• _Data shown_
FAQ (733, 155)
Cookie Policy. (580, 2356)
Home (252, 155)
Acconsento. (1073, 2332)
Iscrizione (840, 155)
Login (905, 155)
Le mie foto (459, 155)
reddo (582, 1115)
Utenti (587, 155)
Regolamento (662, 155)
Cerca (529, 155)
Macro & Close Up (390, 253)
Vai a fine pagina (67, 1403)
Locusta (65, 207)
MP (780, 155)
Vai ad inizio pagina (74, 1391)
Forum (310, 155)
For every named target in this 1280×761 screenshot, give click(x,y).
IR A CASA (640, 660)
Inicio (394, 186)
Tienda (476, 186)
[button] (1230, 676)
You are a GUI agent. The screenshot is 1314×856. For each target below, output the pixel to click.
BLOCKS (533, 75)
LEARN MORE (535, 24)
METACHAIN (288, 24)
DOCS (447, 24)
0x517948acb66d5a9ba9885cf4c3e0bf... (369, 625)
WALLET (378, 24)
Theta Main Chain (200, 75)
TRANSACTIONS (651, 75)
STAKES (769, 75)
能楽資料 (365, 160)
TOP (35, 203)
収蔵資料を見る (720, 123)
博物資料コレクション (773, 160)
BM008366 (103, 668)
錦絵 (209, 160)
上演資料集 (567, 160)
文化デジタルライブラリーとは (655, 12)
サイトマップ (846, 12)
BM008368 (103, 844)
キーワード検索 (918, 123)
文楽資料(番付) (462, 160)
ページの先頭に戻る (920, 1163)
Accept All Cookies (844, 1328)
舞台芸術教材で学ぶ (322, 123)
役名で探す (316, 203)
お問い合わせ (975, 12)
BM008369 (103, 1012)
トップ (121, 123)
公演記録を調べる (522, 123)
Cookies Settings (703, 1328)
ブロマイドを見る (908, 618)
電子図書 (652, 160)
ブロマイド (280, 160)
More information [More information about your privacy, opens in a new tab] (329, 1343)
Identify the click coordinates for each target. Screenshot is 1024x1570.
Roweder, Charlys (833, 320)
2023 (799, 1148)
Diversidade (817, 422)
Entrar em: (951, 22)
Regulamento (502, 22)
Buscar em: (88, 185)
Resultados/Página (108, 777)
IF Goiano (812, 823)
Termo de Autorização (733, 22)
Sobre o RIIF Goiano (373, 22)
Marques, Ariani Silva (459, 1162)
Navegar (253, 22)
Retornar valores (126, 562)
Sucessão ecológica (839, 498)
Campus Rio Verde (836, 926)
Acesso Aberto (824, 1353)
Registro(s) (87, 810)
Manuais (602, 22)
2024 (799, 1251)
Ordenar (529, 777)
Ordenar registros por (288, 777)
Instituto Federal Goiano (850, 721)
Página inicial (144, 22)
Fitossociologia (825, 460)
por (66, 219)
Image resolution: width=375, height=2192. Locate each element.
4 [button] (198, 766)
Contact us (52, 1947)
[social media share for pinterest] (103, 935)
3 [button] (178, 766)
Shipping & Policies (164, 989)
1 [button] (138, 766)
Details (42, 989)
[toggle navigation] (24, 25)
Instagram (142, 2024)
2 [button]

• _Direction_
Report, copied in full, every entry above that contains the string "click". Matching is case-sensitive.

• _The solution_
For every named target in this 1280×761 screenshot, give click(x,y).
You are a GUI agent. The screenshot is 1314×856. For each target below, output the pixel to click.
Identify the click coordinates for each target. Screenshot is 1024x1570.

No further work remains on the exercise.